Task to carry out:
Copy the following items word for word.

Data excerpts:
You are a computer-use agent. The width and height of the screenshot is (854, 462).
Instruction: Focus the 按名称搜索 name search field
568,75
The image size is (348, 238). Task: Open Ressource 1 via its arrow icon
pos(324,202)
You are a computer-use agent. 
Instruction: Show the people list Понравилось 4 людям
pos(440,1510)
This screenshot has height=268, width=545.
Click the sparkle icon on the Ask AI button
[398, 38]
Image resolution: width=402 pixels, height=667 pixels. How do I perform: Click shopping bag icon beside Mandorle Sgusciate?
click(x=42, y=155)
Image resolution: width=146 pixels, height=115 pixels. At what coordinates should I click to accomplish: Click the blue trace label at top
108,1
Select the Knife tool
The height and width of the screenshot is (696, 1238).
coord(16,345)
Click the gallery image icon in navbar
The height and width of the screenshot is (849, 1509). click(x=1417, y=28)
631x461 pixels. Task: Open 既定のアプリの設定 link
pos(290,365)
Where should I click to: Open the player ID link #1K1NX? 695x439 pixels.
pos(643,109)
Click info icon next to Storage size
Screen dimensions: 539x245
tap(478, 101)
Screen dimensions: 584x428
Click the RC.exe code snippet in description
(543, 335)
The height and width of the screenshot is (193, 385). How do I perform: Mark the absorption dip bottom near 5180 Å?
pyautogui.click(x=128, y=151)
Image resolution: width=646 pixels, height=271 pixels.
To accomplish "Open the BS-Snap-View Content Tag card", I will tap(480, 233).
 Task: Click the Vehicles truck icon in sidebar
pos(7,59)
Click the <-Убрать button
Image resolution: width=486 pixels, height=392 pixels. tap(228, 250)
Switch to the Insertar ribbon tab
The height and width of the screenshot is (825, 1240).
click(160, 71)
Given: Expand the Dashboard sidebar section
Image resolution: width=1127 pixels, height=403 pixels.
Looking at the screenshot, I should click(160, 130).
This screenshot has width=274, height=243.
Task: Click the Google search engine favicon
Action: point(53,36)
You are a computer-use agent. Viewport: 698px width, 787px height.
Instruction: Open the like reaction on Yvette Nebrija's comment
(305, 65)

Task response:
You are a computer-use agent. The width and height of the screenshot is (854, 462).
Instruction: Focus the 按名称搜索 name search field
568,75
The image size is (348, 238). Task: Open Ressource 1 via its arrow icon
pos(324,202)
You are a computer-use agent. 
Instruction: Show the people list Понравилось 4 людям
pos(440,1510)
This screenshot has height=268, width=545.
Click the sparkle icon on the Ask AI button
[398, 38]
Image resolution: width=402 pixels, height=667 pixels. How do I perform: Click shopping bag icon beside Mandorle Sgusciate?
click(x=42, y=155)
Image resolution: width=146 pixels, height=115 pixels. At what coordinates should I click to accomplish: Click the blue trace label at top
108,1
Select the Knife tool
The height and width of the screenshot is (696, 1238).
coord(16,345)
Click the gallery image icon in navbar
The height and width of the screenshot is (849, 1509). click(x=1417, y=28)
631x461 pixels. Task: Open 既定のアプリの設定 link
pos(290,365)
Where should I click to: Open the player ID link #1K1NX? 695x439 pixels.
pos(643,109)
Click info icon next to Storage size
Screen dimensions: 539x245
tap(478, 101)
Screen dimensions: 584x428
Click the RC.exe code snippet in description
(543, 335)
The height and width of the screenshot is (193, 385). How do I perform: Mark the absorption dip bottom near 5180 Å?
pyautogui.click(x=128, y=151)
Image resolution: width=646 pixels, height=271 pixels.
To accomplish "Open the BS-Snap-View Content Tag card", I will tap(480, 233).
 Task: Click the Vehicles truck icon in sidebar
pos(7,59)
Click the <-Убрать button
Image resolution: width=486 pixels, height=392 pixels. tap(228, 250)
Switch to the Insertar ribbon tab
The height and width of the screenshot is (825, 1240).
click(160, 71)
Given: Expand the Dashboard sidebar section
Image resolution: width=1127 pixels, height=403 pixels.
Looking at the screenshot, I should click(160, 130).
This screenshot has width=274, height=243.
Task: Click the Google search engine favicon
Action: point(53,36)
You are a computer-use agent. Viewport: 698px width, 787px height.
Instruction: Open the like reaction on Yvette Nebrija's comment
(305, 65)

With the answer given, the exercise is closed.